+++ Supplied information +++

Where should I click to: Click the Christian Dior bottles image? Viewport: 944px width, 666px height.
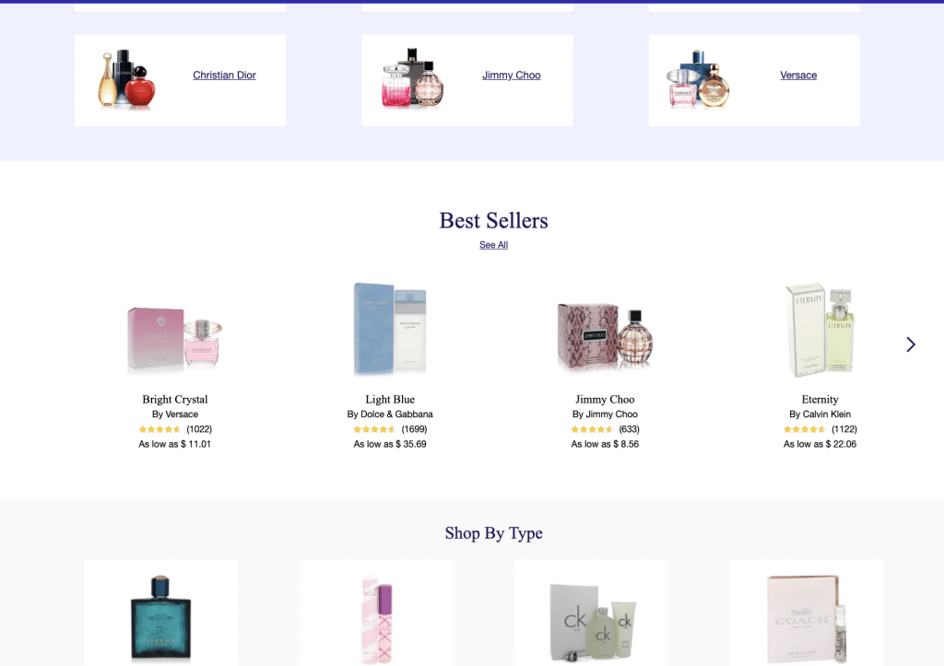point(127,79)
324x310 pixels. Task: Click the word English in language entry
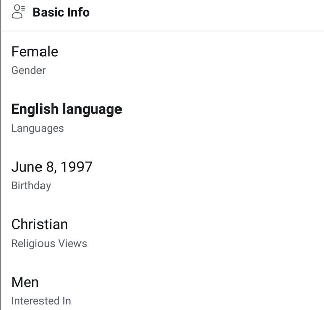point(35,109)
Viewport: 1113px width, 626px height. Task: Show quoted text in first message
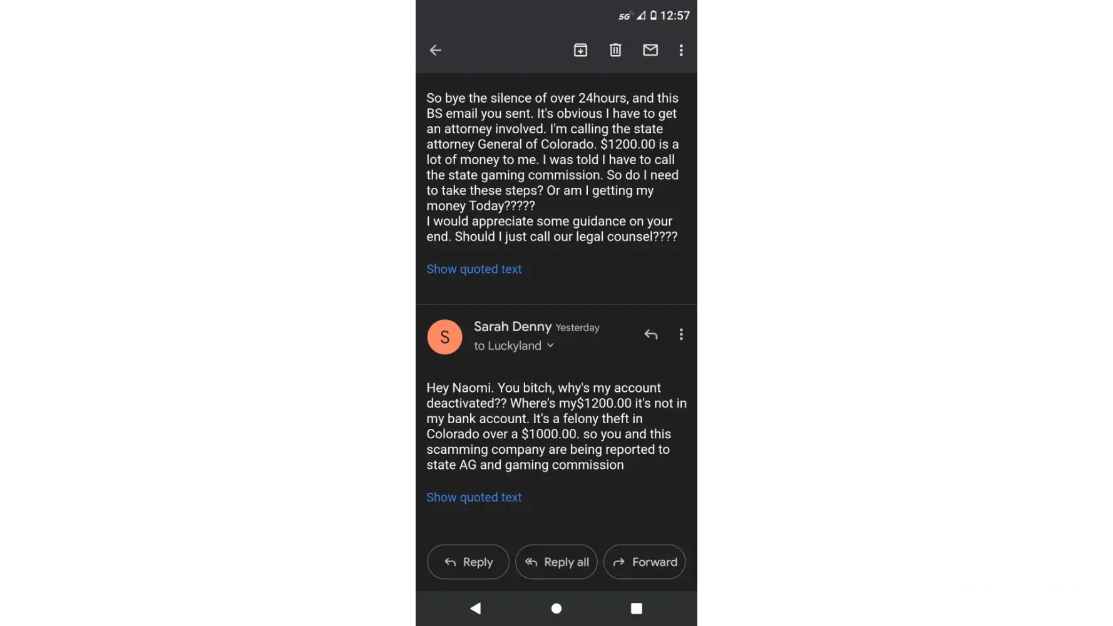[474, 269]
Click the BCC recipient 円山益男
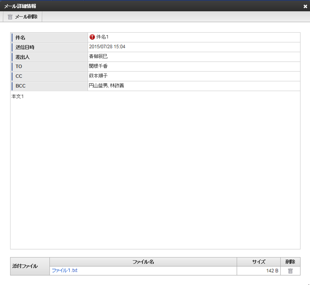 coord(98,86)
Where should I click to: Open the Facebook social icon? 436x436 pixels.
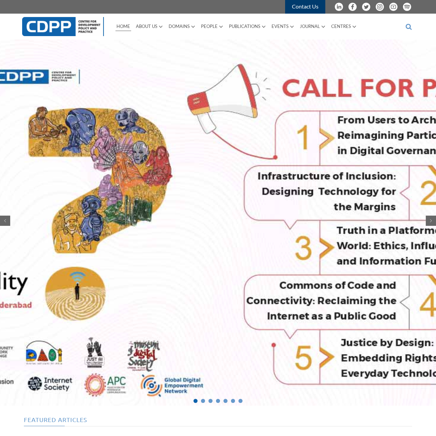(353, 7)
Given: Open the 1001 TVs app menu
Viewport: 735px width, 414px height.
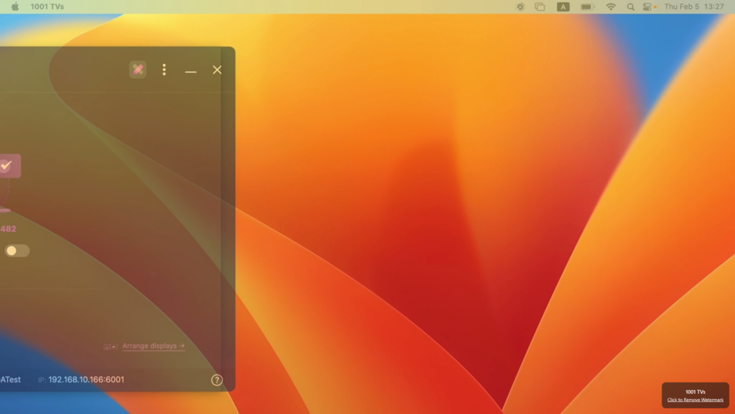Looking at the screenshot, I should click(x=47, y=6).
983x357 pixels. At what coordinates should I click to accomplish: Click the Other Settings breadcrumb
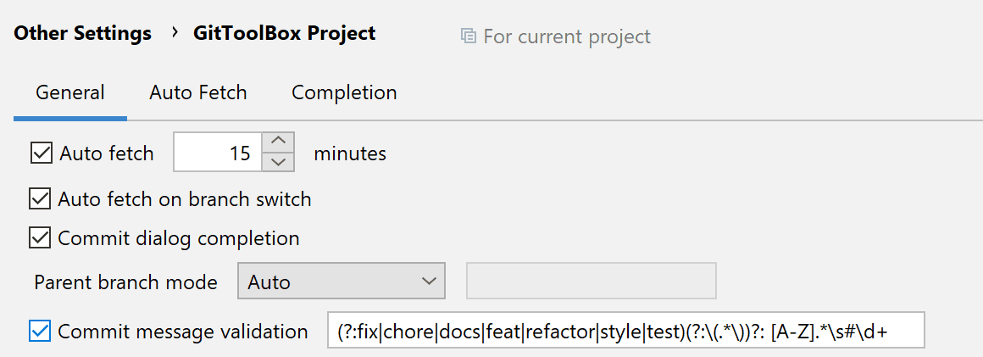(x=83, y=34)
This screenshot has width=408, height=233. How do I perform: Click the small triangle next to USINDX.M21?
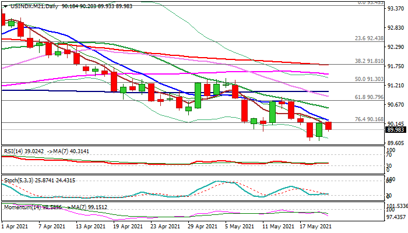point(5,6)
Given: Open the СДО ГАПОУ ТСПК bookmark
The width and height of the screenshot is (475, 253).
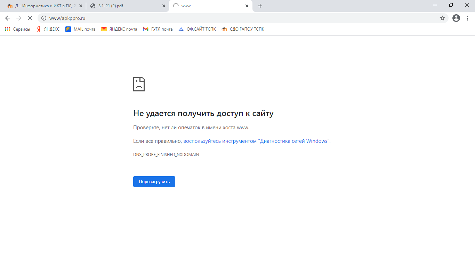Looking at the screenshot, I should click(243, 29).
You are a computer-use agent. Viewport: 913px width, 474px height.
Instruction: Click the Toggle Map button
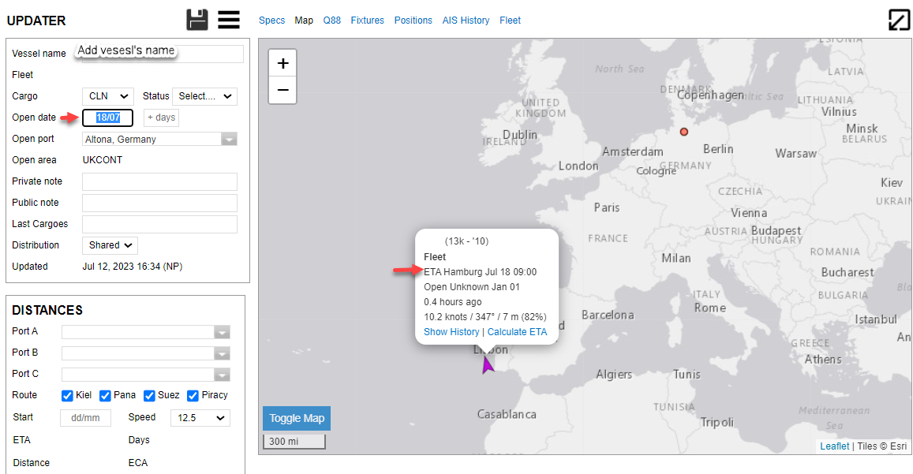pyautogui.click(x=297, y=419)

+++

Go back to the line containing "Viewport: 735px width, 414px height." and output it and every line after it through the end of the records, exactly, but not the pictures.

Viewport: 735px width, 414px height.
Looking at the screenshot, I should click(x=47, y=6).
983x357 pixels. At what coordinates should I click to accomplish: Click the Other Settings breadcrumb
(x=83, y=34)
This screenshot has width=408, height=233. How do I perform: Click the small triangle next to USINDX.M21?
point(5,6)
Given: Open the СДО ГАПОУ ТСПК bookmark
The width and height of the screenshot is (475, 253).
Looking at the screenshot, I should click(243, 29).
You are a computer-use agent. Viewport: 913px width, 474px height.
Instruction: Click the Toggle Map button
pyautogui.click(x=297, y=419)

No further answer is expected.